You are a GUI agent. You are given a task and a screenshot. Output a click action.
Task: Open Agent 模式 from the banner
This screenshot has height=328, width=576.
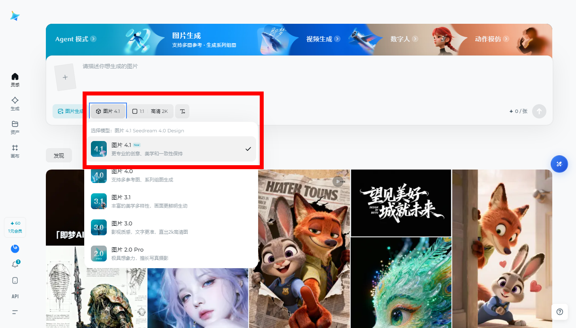point(75,39)
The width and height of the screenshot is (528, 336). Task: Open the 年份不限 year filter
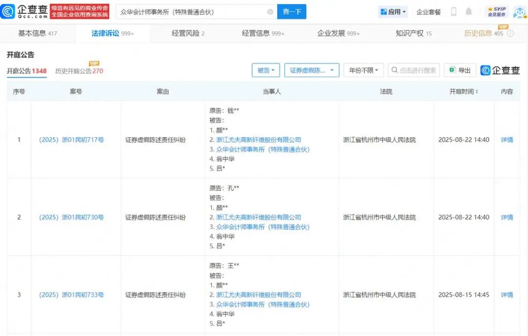tap(363, 70)
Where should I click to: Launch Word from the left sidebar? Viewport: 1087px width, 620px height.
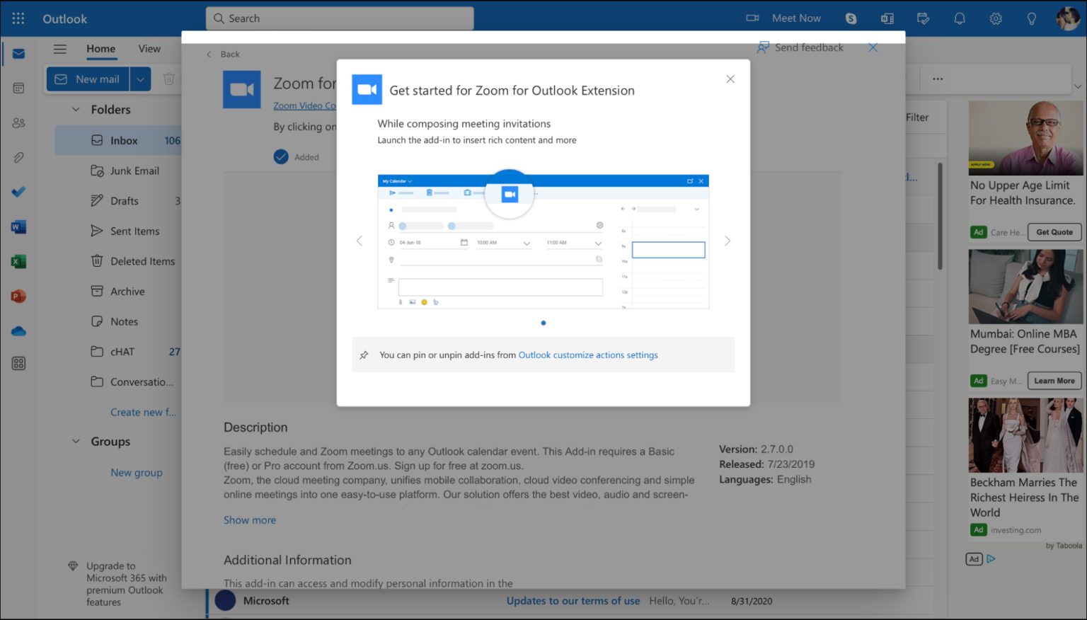coord(18,226)
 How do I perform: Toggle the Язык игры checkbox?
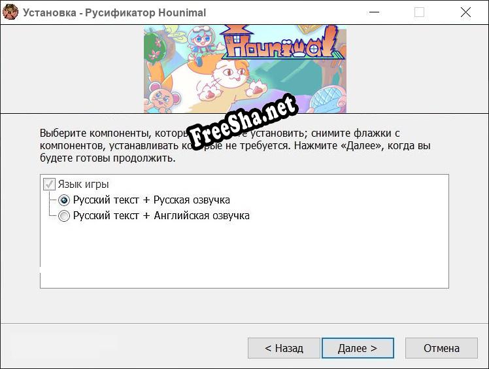[x=49, y=185]
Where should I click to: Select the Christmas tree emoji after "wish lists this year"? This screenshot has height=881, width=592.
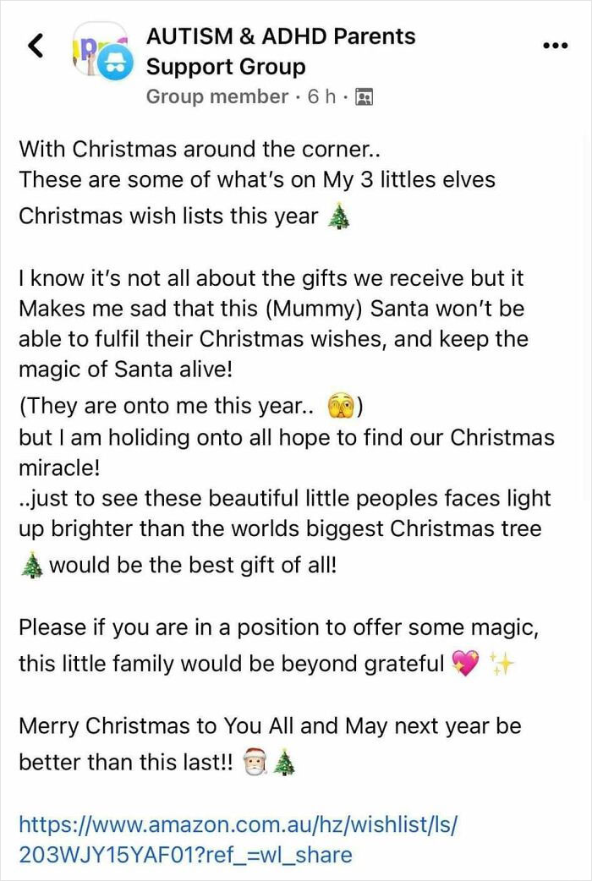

*Try it*. The output must match the records word for word, except that no pictures appear.

*Written answer*.
You are a GUI agent. You are given a task and a screenshot. Output a click action.
Task: Open Agent 模式 from the banner
This screenshot has height=328, width=576.
point(75,39)
The width and height of the screenshot is (528, 336). Task: Open the 年份不限 year filter
tap(363, 70)
Where should I click to: Launch Word from the left sidebar? Viewport: 1087px width, 620px height.
coord(18,226)
 How do I perform: Toggle the Язык игры checkbox?
[x=49, y=185]
Where should I click to: Select the Christmas tree emoji after "wish lists this year"? This screenshot has height=881, width=592.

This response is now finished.